President Joe Biden on Sept. 11 urged Americans to never forget the evil that they witnessed when Islamist terrorists attacked New York 22 years ago. Meanwhile, questions have arisen regarding the accuracy of his recollections of visiting Ground Zero the day after the attacks.
In a speech delivered to U.S. service members at Joint Base Elmendorf-Richardson in Anchorage, Alaska, the president said: “I join you on this solemn day to renew our sacred vow: Never forget. Never forget. We never forget. Each of those precious lives [was] stolen when evil attacked.”
President Biden recalled observing the wreckage of the Twin Towers in lower Manhattan on Sept. 12, 2001, saying it seemed as though he was looking into hell itself.
Because of that, he acknowledged, it can be difficult for many to remember the horror of the day.
“I felt like I was looking through the gates of hell. It looked so devastating,” President Biden said.
“How can we reopen that wound?” he said. “It’s like reopening a black hole in your chest, sucking you back into it again. Bringing you back to that moment when you saw the news.”

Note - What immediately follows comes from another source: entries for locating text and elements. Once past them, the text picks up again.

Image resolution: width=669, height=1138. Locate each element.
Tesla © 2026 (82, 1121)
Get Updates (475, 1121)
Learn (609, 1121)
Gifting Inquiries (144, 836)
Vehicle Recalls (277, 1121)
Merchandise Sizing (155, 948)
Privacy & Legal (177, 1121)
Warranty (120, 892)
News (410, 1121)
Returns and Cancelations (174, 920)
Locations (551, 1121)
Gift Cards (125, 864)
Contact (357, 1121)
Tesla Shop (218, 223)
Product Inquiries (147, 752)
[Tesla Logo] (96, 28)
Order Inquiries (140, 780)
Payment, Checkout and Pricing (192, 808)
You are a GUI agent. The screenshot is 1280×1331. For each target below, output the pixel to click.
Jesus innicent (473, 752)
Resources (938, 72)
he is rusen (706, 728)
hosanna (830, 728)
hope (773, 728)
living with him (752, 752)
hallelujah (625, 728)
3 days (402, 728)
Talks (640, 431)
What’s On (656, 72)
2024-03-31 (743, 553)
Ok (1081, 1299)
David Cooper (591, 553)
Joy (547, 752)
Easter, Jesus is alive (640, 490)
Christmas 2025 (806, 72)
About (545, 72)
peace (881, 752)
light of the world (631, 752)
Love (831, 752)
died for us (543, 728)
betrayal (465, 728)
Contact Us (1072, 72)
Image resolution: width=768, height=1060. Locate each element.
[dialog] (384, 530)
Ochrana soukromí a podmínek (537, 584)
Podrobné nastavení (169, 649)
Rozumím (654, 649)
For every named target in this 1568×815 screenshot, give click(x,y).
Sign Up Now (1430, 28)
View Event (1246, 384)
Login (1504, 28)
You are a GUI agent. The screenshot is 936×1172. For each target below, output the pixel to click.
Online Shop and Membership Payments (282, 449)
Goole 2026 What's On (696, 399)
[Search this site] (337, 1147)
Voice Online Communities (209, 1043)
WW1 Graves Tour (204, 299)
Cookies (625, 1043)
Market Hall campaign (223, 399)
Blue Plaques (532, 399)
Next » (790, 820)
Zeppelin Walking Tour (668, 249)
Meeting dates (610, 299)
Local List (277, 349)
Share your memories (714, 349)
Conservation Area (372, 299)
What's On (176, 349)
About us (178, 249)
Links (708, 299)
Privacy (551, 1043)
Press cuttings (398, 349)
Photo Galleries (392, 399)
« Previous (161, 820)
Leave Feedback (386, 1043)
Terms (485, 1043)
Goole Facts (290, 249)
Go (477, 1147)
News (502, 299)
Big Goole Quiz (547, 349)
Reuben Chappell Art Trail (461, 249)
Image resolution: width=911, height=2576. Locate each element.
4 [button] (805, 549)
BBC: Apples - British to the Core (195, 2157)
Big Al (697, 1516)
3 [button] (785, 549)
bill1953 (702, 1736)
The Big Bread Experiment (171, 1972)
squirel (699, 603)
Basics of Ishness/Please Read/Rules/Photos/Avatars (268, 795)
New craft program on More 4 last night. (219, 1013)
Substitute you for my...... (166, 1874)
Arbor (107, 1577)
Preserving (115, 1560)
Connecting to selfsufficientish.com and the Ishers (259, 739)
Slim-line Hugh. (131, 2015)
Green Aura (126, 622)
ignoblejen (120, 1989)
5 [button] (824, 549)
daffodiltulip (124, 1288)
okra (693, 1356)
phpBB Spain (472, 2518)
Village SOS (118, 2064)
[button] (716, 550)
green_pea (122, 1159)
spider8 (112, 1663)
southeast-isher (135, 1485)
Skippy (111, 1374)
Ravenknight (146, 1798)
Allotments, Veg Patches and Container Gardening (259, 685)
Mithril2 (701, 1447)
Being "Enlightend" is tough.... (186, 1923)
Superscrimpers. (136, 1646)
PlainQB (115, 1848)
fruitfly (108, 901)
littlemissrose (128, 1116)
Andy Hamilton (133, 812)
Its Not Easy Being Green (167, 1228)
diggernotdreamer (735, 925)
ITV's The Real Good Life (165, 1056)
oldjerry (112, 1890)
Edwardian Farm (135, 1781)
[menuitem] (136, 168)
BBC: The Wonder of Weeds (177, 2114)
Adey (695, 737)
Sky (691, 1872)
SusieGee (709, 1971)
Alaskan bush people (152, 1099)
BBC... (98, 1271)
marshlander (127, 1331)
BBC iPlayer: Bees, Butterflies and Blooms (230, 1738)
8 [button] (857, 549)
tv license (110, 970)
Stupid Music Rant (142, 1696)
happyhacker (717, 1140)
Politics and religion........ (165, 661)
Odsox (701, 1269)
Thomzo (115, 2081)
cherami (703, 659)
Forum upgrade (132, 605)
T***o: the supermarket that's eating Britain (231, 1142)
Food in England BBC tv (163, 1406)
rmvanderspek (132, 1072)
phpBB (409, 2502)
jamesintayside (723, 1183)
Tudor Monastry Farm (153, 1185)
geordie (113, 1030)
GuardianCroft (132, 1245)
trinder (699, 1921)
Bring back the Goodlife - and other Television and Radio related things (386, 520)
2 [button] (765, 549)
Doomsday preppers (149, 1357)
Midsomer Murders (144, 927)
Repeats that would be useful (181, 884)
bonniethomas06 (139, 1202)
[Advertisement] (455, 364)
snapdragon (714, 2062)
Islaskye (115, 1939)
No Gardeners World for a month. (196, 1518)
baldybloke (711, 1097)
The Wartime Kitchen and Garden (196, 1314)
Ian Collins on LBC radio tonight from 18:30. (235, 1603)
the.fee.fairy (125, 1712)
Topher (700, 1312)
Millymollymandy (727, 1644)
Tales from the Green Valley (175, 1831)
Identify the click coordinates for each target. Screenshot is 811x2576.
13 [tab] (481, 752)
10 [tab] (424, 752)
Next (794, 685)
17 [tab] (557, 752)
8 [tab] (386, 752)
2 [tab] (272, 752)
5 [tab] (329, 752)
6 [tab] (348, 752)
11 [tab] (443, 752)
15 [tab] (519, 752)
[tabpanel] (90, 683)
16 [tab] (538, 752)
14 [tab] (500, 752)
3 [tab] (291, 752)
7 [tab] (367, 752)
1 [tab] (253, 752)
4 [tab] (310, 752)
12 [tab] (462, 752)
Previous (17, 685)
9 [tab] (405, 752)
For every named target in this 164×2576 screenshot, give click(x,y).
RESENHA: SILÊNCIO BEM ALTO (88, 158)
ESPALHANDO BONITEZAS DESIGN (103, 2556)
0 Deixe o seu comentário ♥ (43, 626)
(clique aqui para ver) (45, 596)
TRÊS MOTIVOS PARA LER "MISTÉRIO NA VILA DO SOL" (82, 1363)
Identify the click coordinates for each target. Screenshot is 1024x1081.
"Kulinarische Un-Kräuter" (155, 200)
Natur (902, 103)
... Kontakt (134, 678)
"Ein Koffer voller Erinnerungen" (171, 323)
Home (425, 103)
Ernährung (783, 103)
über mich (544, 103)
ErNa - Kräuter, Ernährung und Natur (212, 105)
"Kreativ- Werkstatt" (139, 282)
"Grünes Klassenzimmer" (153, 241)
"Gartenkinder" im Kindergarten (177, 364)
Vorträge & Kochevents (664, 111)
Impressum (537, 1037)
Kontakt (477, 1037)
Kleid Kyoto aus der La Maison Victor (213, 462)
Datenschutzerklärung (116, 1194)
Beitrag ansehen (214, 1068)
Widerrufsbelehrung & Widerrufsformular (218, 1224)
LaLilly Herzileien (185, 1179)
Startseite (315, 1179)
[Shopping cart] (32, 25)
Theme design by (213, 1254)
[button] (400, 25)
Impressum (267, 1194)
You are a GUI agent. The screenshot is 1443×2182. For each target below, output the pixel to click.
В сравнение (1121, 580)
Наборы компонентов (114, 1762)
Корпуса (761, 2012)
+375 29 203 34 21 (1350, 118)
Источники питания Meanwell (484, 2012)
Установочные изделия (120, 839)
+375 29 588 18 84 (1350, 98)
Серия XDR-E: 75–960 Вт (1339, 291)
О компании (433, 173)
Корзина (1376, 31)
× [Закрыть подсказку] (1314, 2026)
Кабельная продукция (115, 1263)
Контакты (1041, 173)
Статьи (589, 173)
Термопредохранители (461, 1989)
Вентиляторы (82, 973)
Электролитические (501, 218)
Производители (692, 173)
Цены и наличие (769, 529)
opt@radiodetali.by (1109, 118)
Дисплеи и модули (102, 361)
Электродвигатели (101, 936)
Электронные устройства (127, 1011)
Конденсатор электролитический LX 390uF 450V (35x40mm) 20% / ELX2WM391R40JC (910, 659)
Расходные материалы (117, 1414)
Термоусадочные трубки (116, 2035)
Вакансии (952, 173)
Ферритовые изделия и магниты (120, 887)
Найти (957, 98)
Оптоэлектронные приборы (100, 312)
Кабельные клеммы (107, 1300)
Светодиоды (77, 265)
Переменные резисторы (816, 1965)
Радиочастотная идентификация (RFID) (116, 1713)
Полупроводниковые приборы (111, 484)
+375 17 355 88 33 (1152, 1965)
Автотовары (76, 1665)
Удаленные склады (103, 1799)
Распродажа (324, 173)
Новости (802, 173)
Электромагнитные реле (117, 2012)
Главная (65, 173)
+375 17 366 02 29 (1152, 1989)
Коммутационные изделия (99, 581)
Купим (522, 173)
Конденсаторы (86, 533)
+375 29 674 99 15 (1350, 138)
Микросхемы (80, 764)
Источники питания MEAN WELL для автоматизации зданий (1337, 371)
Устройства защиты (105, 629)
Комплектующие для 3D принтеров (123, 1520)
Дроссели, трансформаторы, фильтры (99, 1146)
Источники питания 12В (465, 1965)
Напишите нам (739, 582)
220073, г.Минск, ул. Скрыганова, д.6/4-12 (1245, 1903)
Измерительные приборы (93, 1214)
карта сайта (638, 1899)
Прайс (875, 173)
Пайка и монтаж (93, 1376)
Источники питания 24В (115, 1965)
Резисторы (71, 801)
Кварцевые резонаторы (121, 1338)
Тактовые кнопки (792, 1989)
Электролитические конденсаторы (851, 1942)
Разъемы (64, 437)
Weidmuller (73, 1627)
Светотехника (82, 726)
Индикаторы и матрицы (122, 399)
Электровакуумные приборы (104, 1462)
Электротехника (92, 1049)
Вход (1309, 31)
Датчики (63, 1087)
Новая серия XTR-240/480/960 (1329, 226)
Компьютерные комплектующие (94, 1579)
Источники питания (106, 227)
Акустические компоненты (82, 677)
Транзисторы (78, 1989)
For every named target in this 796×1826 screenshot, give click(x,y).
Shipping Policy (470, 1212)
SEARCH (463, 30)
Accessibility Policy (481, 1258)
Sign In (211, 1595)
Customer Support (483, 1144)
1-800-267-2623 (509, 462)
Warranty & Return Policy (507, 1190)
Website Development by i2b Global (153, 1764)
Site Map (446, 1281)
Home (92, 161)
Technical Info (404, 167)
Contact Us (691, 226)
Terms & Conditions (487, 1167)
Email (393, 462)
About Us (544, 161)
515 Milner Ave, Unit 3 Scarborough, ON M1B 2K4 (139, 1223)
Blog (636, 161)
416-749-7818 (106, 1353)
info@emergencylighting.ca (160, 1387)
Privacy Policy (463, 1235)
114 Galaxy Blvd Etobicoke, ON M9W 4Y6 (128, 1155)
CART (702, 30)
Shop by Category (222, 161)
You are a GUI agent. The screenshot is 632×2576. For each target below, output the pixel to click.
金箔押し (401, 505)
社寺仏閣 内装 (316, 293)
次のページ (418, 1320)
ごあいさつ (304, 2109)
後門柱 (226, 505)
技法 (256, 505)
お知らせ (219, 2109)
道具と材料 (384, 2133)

However, President Biden’s claims that he observed the devastation in Manhattan on Sept. 12, 2001, are contradicted by C-SPAN coverage of U.S. Senate proceedings that show him giving a speech on the Senate floor, reported Fox News. According to records, all senators were present at the Senate for a classified briefing that afternoon at 2 p.m. ET.
A Break With Custom
President Biden’s decision to hold his speech in Alaska instead of at one of the attack sites is a departure from what’s now considered customary for the annual remembrance speech, although both Barack Obama and George W. Bush delivered one such speech from the White House.
It’s unlikely that he could have reached one of the attack sites in time to deliver a speech.
President Biden noted that fact and underscored that the Alaskan joint base had scrambled fighters on the fateful day to help escort jetliners amid a chaotic shutdown of U.S. airspace.
“Though this military base isn’t located on ground zero, we know that distance did not dull or diminish the pain we felt all across the nation on Sept.11,” he said.
“We know that on this day, every American’s heart was wounded.”
Biden Calls for Unity, Resolve
The 9/11 attacks were the most deadly assault on U.S. soil since the 1941 attack on Pearl Harbor, Hawaii, which killed more than 2,400 Americans.
The attacks struck the World Trade Center towers and the Pentagon and cost the lives of all the passengers on board Flight 93 when they turned on their hijackers over Pennsylvania.
Nearly 3,000 people were killed on 9/11, with many more since dying from exposure to toxic smoke or to elements of the crumbling buildings or as part of the subsequent global war on terror.
Despite such brutality, President Biden said, the ideals of America’s founding remain intact.
“Those terrorists could not touch what no force, no enemy, no day ever could. That is the soul of America,” he said.
“The soul of America is based on a sacred proposition. That we’re all created equal, endowed by our creator with certain inalienable rights: life, liberty, and the pursuit of happiness.
“We haven’t always lived up to it, but we’ve never walked away from that proposition either.”
To that end, President Biden urged the American people to seek unity and common purpose with one another despite their differences.
The future of the republic, he said, depends on the capacity of its citizens to remain united as a whole, leaving none behind.
“American democracy depends not on some of us, but on all of us,” President Biden said.
“Let us honor Sept. 11 by renewing our faith in one another. Let us remember who we are as a nation. We never forget. We are never afraid. We endure. We overcome. We are the United States of America … and nothing has been beyond our capacity when we set our mind to it together.”
The Associated Press and Reuters contributed to this report.